# GOAL OF THE EXERCISE
Write the records out once more. Leave each line exactly as given.

[Opening DATASET EXCERPTS section]

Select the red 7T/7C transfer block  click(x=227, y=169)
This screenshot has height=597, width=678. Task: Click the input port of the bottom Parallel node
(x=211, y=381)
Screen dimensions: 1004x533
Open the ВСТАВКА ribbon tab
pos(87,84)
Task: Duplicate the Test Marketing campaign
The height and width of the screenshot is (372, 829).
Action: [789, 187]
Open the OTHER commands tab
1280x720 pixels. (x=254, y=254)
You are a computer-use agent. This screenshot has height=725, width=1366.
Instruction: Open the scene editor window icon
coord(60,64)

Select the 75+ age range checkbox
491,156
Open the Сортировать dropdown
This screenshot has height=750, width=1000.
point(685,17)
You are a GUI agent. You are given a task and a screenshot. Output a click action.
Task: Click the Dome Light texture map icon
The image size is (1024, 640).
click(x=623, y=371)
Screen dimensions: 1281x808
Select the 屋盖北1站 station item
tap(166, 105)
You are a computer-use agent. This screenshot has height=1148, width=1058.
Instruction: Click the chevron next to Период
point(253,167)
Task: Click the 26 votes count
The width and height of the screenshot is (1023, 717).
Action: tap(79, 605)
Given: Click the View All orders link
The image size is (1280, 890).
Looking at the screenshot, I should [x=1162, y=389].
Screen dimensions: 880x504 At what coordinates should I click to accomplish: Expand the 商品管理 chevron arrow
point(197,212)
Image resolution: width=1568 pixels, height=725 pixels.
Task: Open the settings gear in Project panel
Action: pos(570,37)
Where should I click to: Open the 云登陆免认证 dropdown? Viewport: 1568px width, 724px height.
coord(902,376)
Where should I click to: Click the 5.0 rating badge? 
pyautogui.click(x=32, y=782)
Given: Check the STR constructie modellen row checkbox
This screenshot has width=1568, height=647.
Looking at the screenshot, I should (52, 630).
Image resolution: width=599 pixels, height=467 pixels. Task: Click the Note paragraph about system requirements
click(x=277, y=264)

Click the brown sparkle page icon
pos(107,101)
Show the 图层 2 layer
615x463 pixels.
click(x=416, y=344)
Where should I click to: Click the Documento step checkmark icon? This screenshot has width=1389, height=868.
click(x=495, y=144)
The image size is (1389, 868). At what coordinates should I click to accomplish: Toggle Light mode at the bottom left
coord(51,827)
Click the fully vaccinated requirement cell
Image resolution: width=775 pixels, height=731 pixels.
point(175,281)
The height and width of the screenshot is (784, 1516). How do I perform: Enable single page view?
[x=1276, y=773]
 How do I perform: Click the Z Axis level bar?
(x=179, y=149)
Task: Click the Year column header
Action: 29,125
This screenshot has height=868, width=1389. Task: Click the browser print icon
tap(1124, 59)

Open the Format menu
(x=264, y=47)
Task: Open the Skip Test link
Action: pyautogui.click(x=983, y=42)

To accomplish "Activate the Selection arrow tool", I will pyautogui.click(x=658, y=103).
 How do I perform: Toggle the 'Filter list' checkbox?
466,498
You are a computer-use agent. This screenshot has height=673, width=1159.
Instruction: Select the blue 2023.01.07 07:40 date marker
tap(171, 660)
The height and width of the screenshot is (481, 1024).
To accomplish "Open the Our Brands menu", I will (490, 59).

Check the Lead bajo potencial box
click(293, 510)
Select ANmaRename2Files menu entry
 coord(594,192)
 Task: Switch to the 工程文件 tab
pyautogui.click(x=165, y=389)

[Closing DATASET EXCERPTS section]

# WORKED SOLUTION
Select the red 7T/7C transfer block  click(x=227, y=169)
This screenshot has height=597, width=678. Task: Click the input port of the bottom Parallel node
(x=211, y=381)
Screen dimensions: 1004x533
Open the ВСТАВКА ribbon tab
pos(87,84)
Task: Duplicate the Test Marketing campaign
The height and width of the screenshot is (372, 829).
Action: [789, 187]
Open the OTHER commands tab
1280x720 pixels. (x=254, y=254)
You are a computer-use agent. This screenshot has height=725, width=1366.
Instruction: Open the scene editor window icon
coord(60,64)

Select the 75+ age range checkbox
491,156
Open the Сортировать dropdown
This screenshot has height=750, width=1000.
point(685,17)
You are a GUI agent. You are given a task and a screenshot. Output a click action.
Task: Click the Dome Light texture map icon
The image size is (1024, 640).
click(x=623, y=371)
Screen dimensions: 1281x808
Select the 屋盖北1站 station item
tap(166, 105)
You are a computer-use agent. This screenshot has height=1148, width=1058.
Instruction: Click the chevron next to Период
point(253,167)
Task: Click the 26 votes count
The width and height of the screenshot is (1023, 717).
Action: tap(79, 605)
Given: Click the View All orders link
The image size is (1280, 890).
Looking at the screenshot, I should [x=1162, y=389].
Screen dimensions: 880x504 At what coordinates should I click to accomplish: Expand the 商品管理 chevron arrow
point(197,212)
Image resolution: width=1568 pixels, height=725 pixels.
Task: Open the settings gear in Project panel
Action: pos(570,37)
Where should I click to: Open the 云登陆免认证 dropdown? Viewport: 1568px width, 724px height.
coord(902,376)
Where should I click to: Click the 5.0 rating badge? 
pyautogui.click(x=32, y=782)
Given: Check the STR constructie modellen row checkbox
This screenshot has width=1568, height=647.
Looking at the screenshot, I should (52, 630).
Image resolution: width=599 pixels, height=467 pixels. Task: Click the Note paragraph about system requirements
click(x=277, y=264)

Click the brown sparkle page icon
pos(107,101)
Show the 图层 2 layer
615x463 pixels.
click(x=416, y=344)
Where should I click to: Click the Documento step checkmark icon? This screenshot has width=1389, height=868.
click(x=495, y=144)
The image size is (1389, 868). At what coordinates should I click to accomplish: Toggle Light mode at the bottom left
coord(51,827)
Click the fully vaccinated requirement cell
Image resolution: width=775 pixels, height=731 pixels.
point(175,281)
The height and width of the screenshot is (784, 1516). How do I perform: Enable single page view?
[x=1276, y=773]
 How do I perform: Click the Z Axis level bar?
(x=179, y=149)
Task: Click the Year column header
Action: 29,125
This screenshot has height=868, width=1389. Task: Click the browser print icon
tap(1124, 59)

Open the Format menu
(x=264, y=47)
Task: Open the Skip Test link
Action: pyautogui.click(x=983, y=42)

To accomplish "Activate the Selection arrow tool", I will pyautogui.click(x=658, y=103).
 How do I perform: Toggle the 'Filter list' checkbox?
466,498
You are a computer-use agent. This screenshot has height=673, width=1159.
Instruction: Select the blue 2023.01.07 07:40 date marker
tap(171, 660)
The height and width of the screenshot is (481, 1024).
To accomplish "Open the Our Brands menu", I will (490, 59).

Check the Lead bajo potencial box
click(293, 510)
Select ANmaRename2Files menu entry
 coord(594,192)
 Task: Switch to the 工程文件 tab
pyautogui.click(x=165, y=389)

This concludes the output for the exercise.